Shift to the serviced lifestyle

Millennials are maturing, and are, as a generation, far more comfortable with rental and subscription arrangements than those that came before.

Rent the Runway

Rent the Runway

Their priorities lie with convenience and experience, and they have an increasingly ambiguous relationship with ownership. Rent the Runway is a US retailer where people can rent statement designer pieces for special events. They have also been experimenting with a new model where users pay a set monthly fee for access to three pieces at a time. Not only does this naturally build on their current software and core competencies, but it also meets a growing demand for flexibility, or “access without ownership”. Rent the Runway’s foray into subscriptions is also an excellent example of a retailer changing their story.

Another example of the serviced lifestyle is the uptick in automatic replenishment. Millennials and other time-poor individuals are embracing ways to outsource mundane aspects of their life. If Amazon Dash can predict and replenish their dog food, consumers are more than happy for them to do so.

New destinations

With the improving technology around universal carts powering aggregator sites and social media still going strong, brands are already surrendering a great deal control in where their products are featured and sold, and this trend is only going to grow.

The positive (or at least less stressful) aspect of this is the ability for retailers to sell through more channels. Saks Fifth Avenue has far more online vs. in-store traffic. However, individuals shopping online missed out on the wealth of knowledge their sales associates brought to the in-store shopping experience. A new app called Salesfloor has closed this gap by giving online shoppers the ability to message associates. The rollout has been a success, with associates loving the new commission channel and online shoppers getting a better user experience.

Thread

Thread

Brands are also finding themselves competing with algorithm based retailers such as Thread and Trunk Club, destinations they didn’t have to worry about ten years ago. For now, these are very niche offerings. However, this is a space that would be risky to ignore.
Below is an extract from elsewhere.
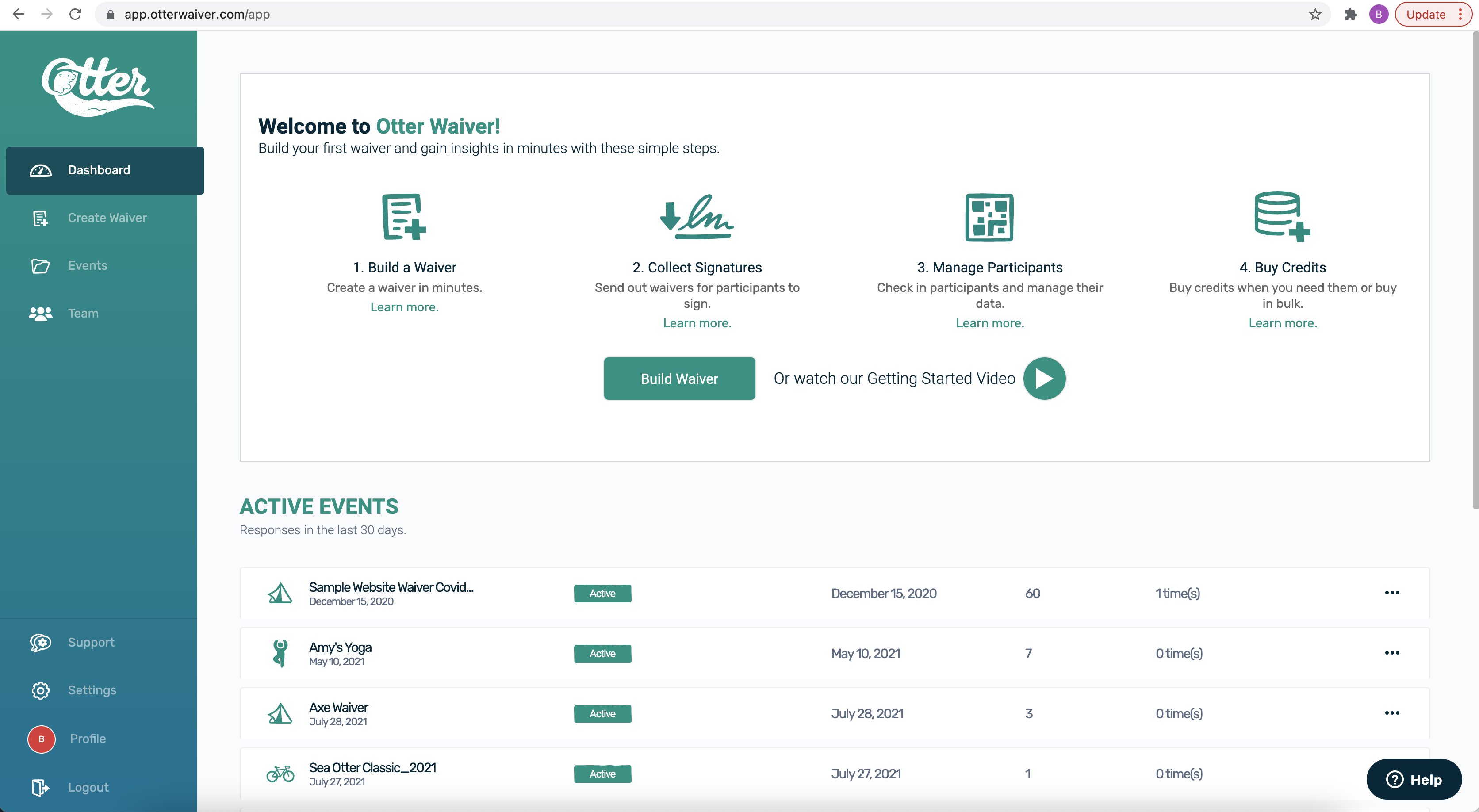Click the Build a Waiver document icon
This screenshot has width=1479, height=812.
coord(404,217)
As hundreds of millions of users turn to social messaging apps, brands are beginning to meet the consumer where they are “hanging out”. WGSN reports that the companies doing this most successfully at the moment are ones using a combination of bots (to handle to volume) and people (for when bots get stumped). Some, such as H&M are building bots for selling, and others like Sephora from a content and education angle.

1% retail

Domenico Vacca's in store salon

Domenico Vacca’s in store salon

Much like the millennial audience, 1% shoppers are becoming more drawn to experience (although in this case, the difference perhaps being not at the expense of ownership). Luxury retailers are responding by replacing their flagship stores with members or invite only palazzos and clubs, where customers can enjoy onsite pampering, food, and personal shopping. Domenica Vacca NYC is one such brand going this route, with the designer himself saying “At a certain point, I started asking what is the future of retail? The answer is experience.” Fendi has rolled out something similar in Rome.
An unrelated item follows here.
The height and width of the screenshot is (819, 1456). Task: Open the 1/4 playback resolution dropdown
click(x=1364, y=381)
Others, such as LA retailer Revolve with their new Revolve Social Club are following suit on a smaller scale. Perks involve invite only personal shopping and exclusive parties for their “dedicated customers made up of blogstars, tastemakers, and celebrities”. Sezanne Paris is another retailer bringing their online experience to life with L’Appartement. Despite not being high end, they have created a space where customers can shop, have a drink, and enjoy free Paris-area deliveries.

Spotify Found them First

Spotify Found them First

A 1% mentality can also translate through to data. Spotify created “Found them first”, to allow users who listened to artists before they “made it big” to share bragging rights. Data in undoubtedly an indispensable asset for any company, and using is to tell stories is just one other opportunity to put it to work.